Most people cannot imagine the sense of hopelessness that overcomes those who have become homeless. The first night is pure anger and despair which simply continues to get worse until all hope is utterly abandoned. But according to the Mayor’s office, there is hope.

In June, Mayor of London, Sadiq Khan published City Hall’s first ever Plan of Action to tackle rough sleeping, demanding the Government invests £574 million over five years to provide a long-term, sustainable route off the streets for all rough sleepers in the capital.

The plan comes as the most current official statistics for 2017-18, show a drop in the number of people sleeping rough in the capital for the first time in a decade. According to a Press Release from the Mayor’s office released in June; 7,484 people were seen by outreach workers in London compared to 8,108 in 2016/17, an eight percent decrease.

Sadiq already spends £8.45 million a year on services tackling rough sleeping, including outreach teams who work day and night to find people sleeping rough, No Second Night Out hubs to help new rough sleepers, and two teams supporting rough sleepers once they move into accommodation. Last year, 87 percent of people helped by Mayoral services left the streets.

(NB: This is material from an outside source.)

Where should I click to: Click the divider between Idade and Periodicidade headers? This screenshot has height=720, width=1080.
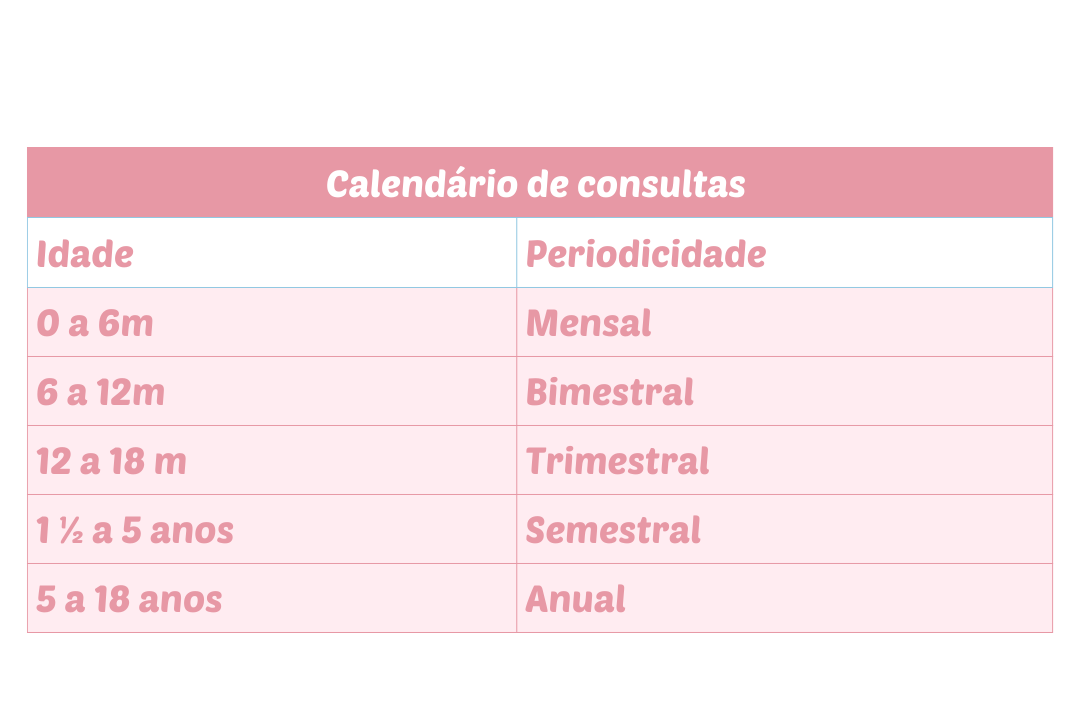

With his No Nights Sleeping Rough taskforce, Sadiq has continually lobbied Government for more funding. In bids announced this month, London successfully secured an extra £11.1million for rough sleeping services, of which £3.3 million will be directly managed by City Hall.

The Mayor’s new Plan sets out the immediate action he will take with his current powers and resources to expand his pan-London services for rough sleepers. It also sets out the investment the Government must make to be able help everyone off the street, and urges Ministers to stop ignoring the root causes of homelessness.